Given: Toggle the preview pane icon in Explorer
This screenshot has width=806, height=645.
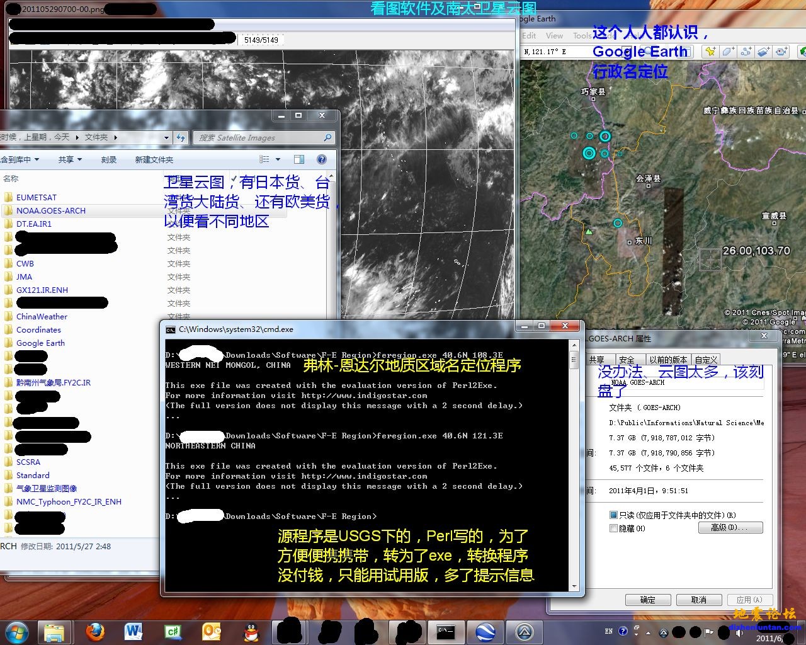Looking at the screenshot, I should coord(299,160).
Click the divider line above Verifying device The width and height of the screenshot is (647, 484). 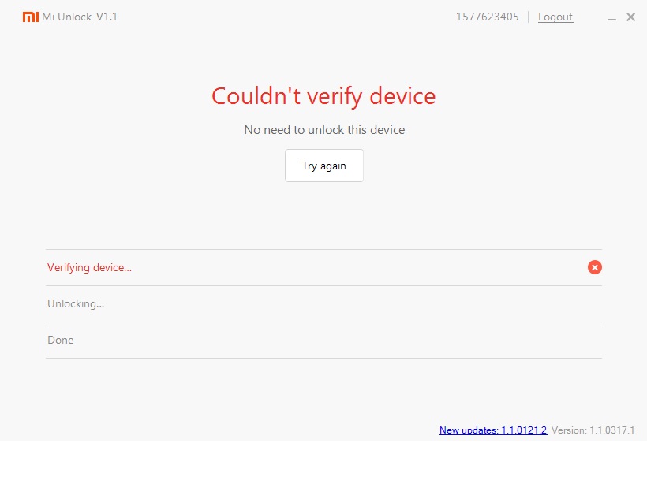(324, 250)
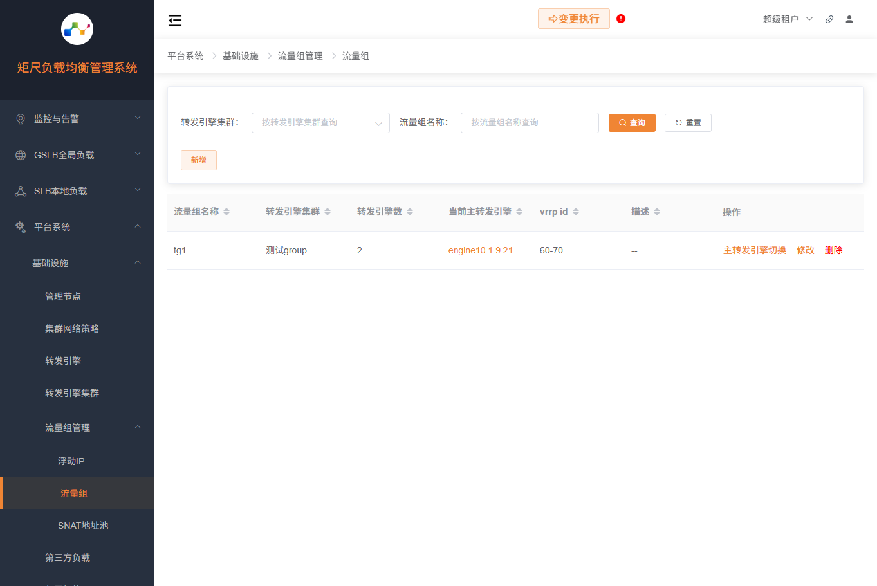Open the user profile icon
Viewport: 877px width, 586px height.
[x=849, y=19]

□ □ □

Arrange the entries from the very start through the line that contains "Looking at the" as a Markdown table with the columns Row and Line, skipping blank lines. Leave the pictures out.

Output:
| Row | Line |
|---|---|
| 1 | Given: Toggle the preview pane icon in Explorer |
| 2 | This screenshot has width=806, height=645. |
| 3 | Looking at the screenshot, I should coord(299,160). |